- PASSAGE SHOWN -
'''
# Cloudy water with Maracyn I & II



## Sadie (Jan 21, 2007)

Do Maracyn I or II tend to cloud the water?? Never used this stuff before. 

I woke up this morning to a tank that was so cloudy I could see it well before I turned the lights on from the other side of the room no less. The first night I used the meds the tank was clear the next morning. Last night was the second dose and I now have fog city.

I checked the params this morning and all was in normal bounds except the ammonia which was .25 so I did a 40% water change while of course running late for work. I was hoping the water change would help with the cloudiness but it was still fog city when I got home this evening.

When I changed the water this morning I noticed it had a very slight green-yellow color to it.

I know what caused the ammonia spike and totally expected it. I rinsed my sponge filter too thoroughly so I am going to have a cycle. 

I had a family member going into town today so I had them pick up a Whisper filter, the kind that has the bio-bag filters that you put carbon into. I just finished setting that up and threw in a loaded filter to see if I can clear the fog. If successful and I get clear water by bed I will test params again and then make 3rd of meds if the params aren't too high.

Any other ideas?


----------



## Trishfish (Feb 18, 2007)

Using carbon now takes the medicine out of the water so it will not be effective. You need to take out the carbon until you're done treating.

You might be having a bacterial bloom.


----------



## hellow (Apr 28, 2007)

If the tank gets turning green and yellow all over, Put the Bio-Filter back into the pump with the carbon installed because that means the medicine is doing somthing very wrong.


----------
'''
- DIRECTIONS -
Quote the Maracyn thread word for word, starting at "I woke up this" and ending at "color to it.". The listing has nothing to do with the thread about cloudy water with Maracyn.

- DATA FOR REVIEW -
'''
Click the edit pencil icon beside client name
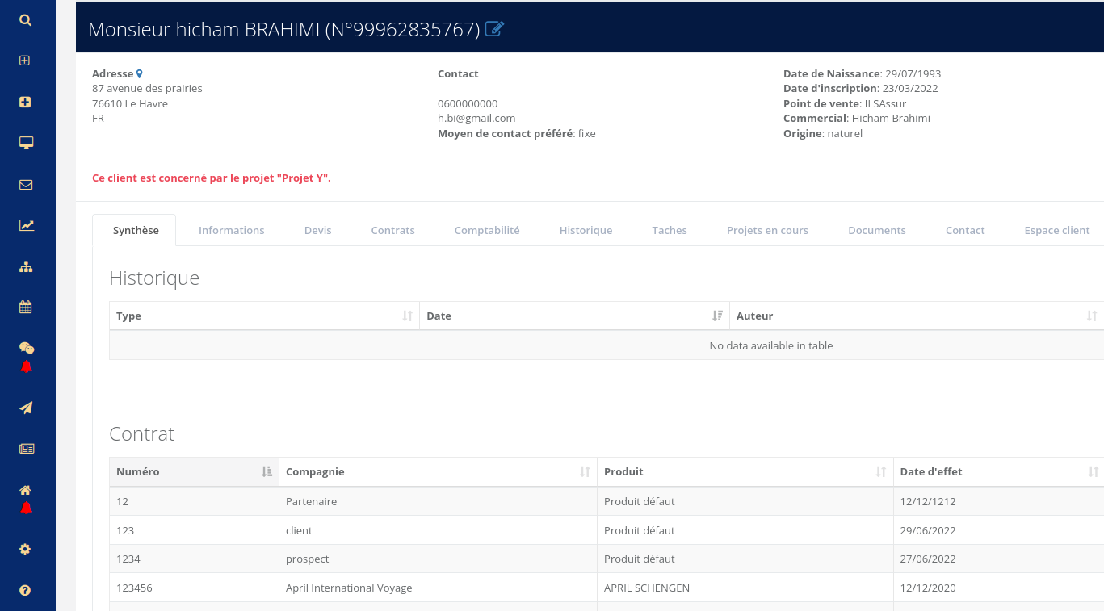 tap(494, 29)
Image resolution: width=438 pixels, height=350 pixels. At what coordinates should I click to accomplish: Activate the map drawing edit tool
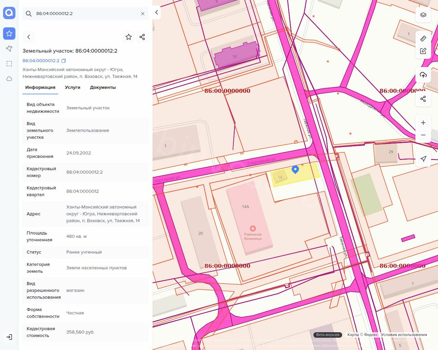423,51
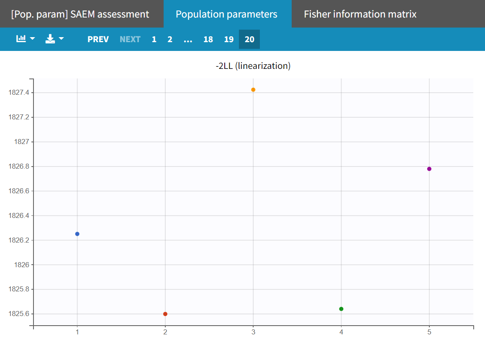
Task: Jump to page 2
Action: coord(170,39)
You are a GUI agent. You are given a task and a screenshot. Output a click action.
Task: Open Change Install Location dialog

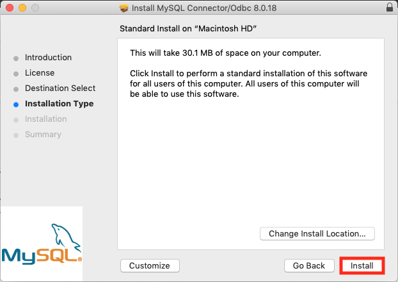coord(317,234)
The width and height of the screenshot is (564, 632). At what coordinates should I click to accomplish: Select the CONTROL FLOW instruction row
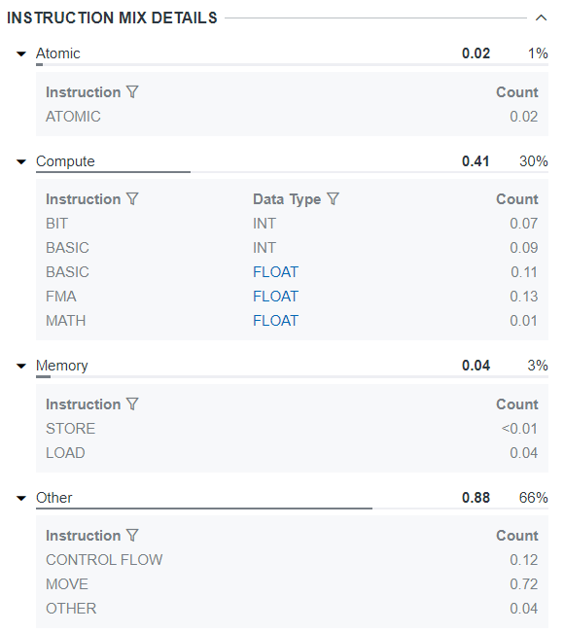tap(292, 560)
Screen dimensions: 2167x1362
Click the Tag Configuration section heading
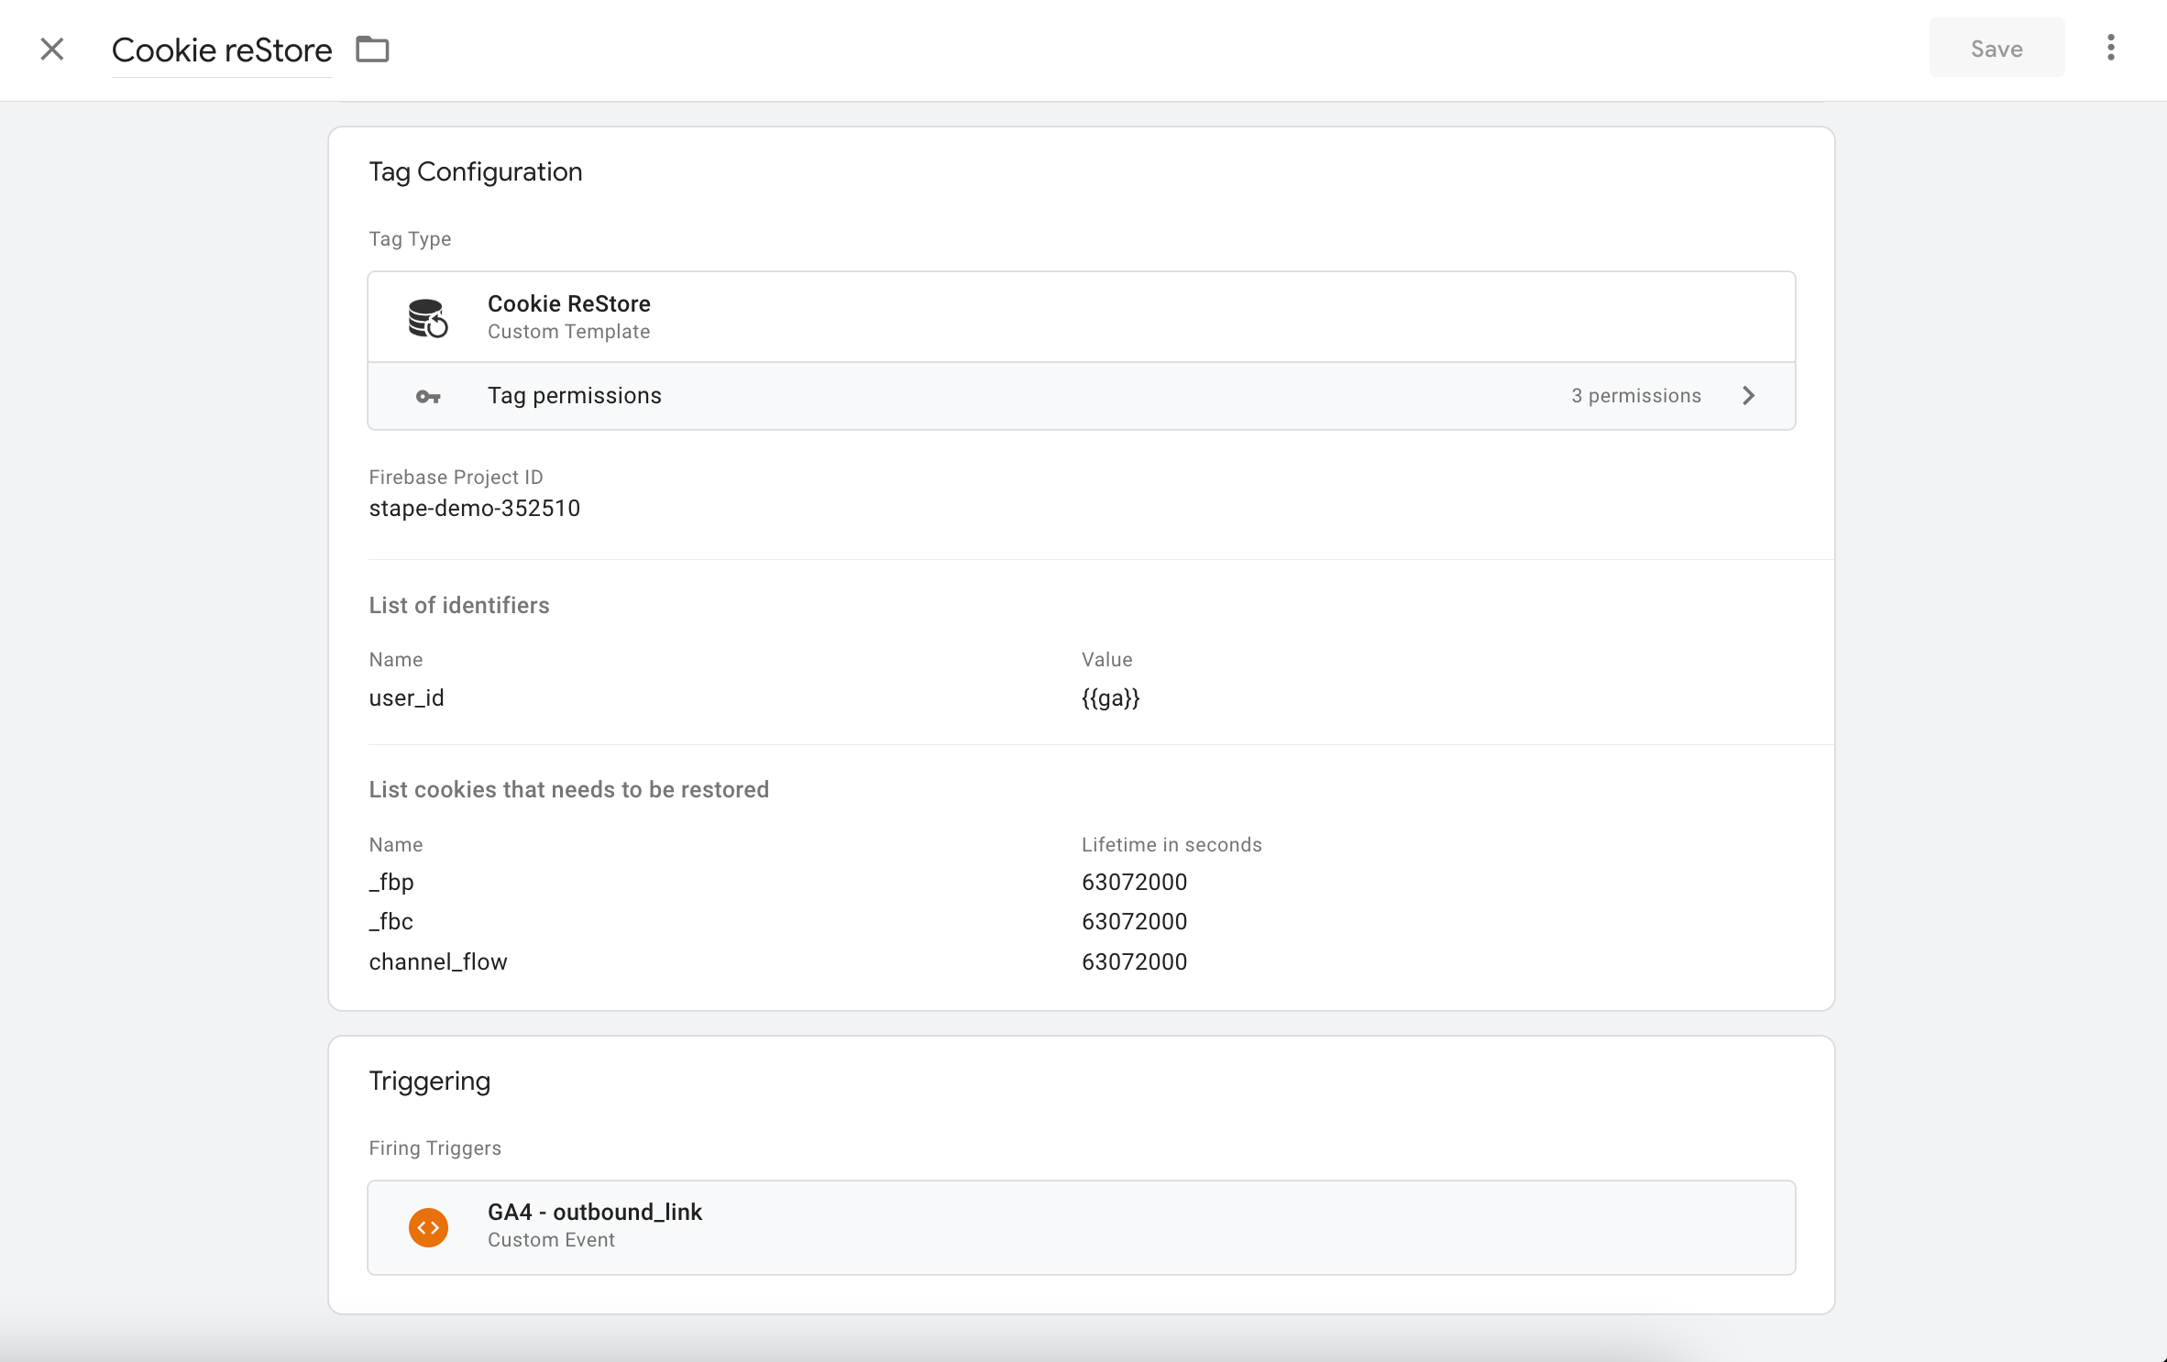click(x=475, y=172)
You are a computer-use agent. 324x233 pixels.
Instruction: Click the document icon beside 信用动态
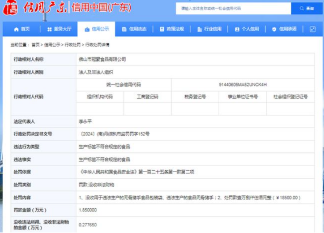(x=124, y=29)
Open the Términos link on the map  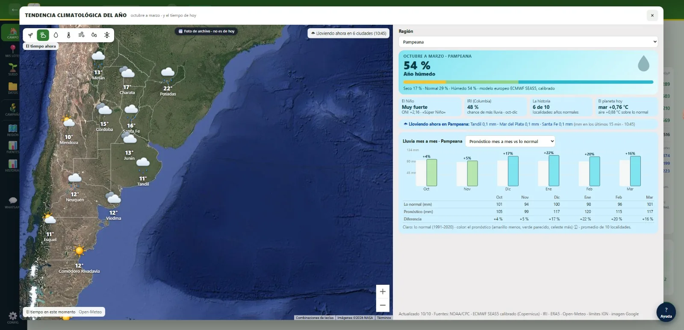click(384, 318)
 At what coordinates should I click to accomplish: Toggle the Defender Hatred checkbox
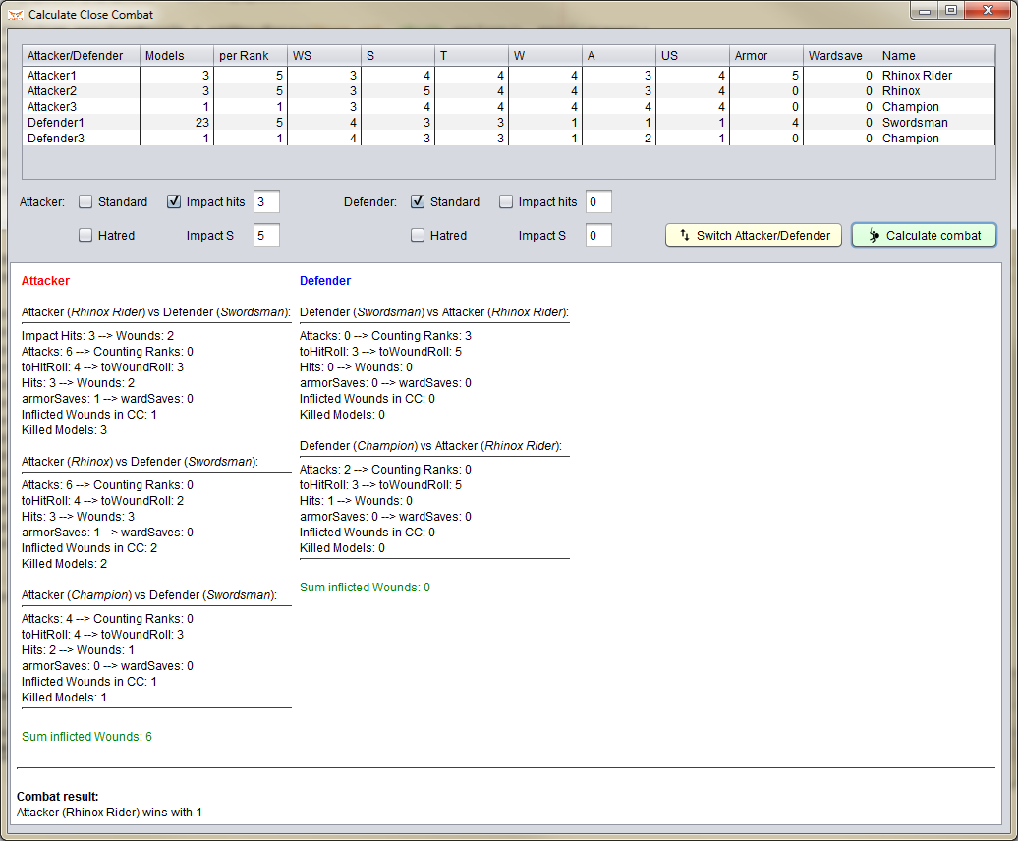point(419,236)
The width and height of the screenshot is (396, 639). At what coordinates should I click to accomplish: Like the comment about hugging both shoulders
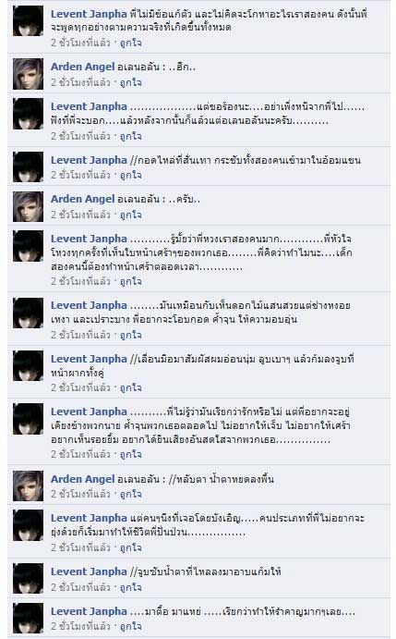(x=131, y=175)
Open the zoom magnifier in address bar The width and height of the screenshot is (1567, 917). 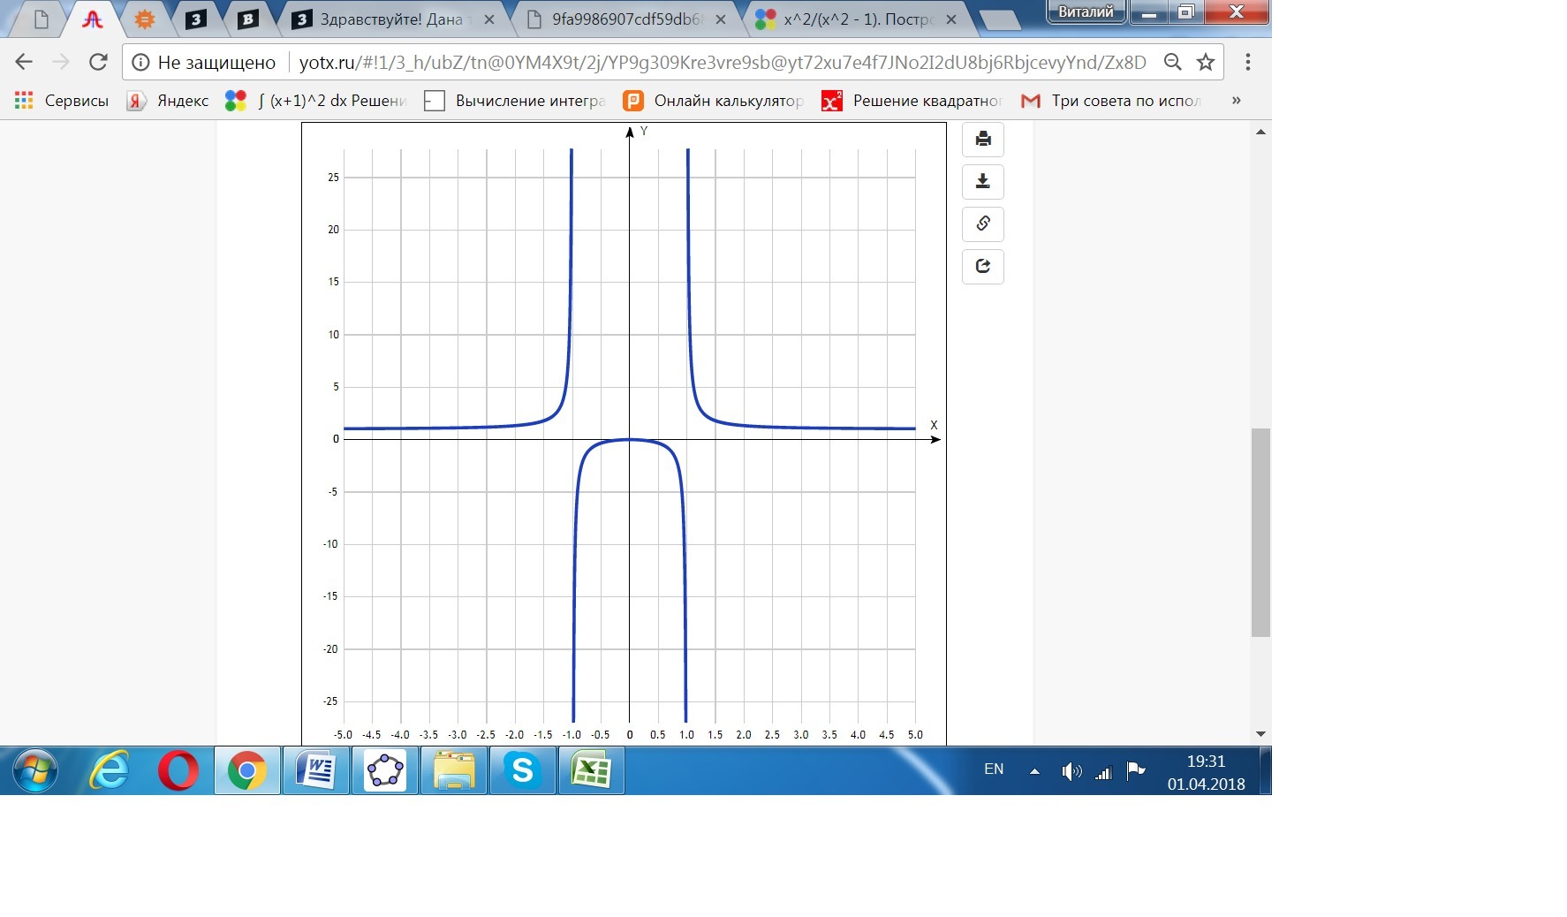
'''
- SOLVED EXERCISE -
I woke up this morning to a tank that was so cloudy I could see it well before I turned the lights on from the other side of the room no less. The first night I used the meds the tank was clear the next morning. Last night was the second dose and I now have fog city.

I checked the params this morning and all was in normal bounds except the ammonia which was .25 so I did a 40% water change while of course running late for work. I was hoping the water change would help with the cloudiness but it was still fog city when I got home this evening.

When I changed the water this morning I noticed it had a very slight green-yellow color to it.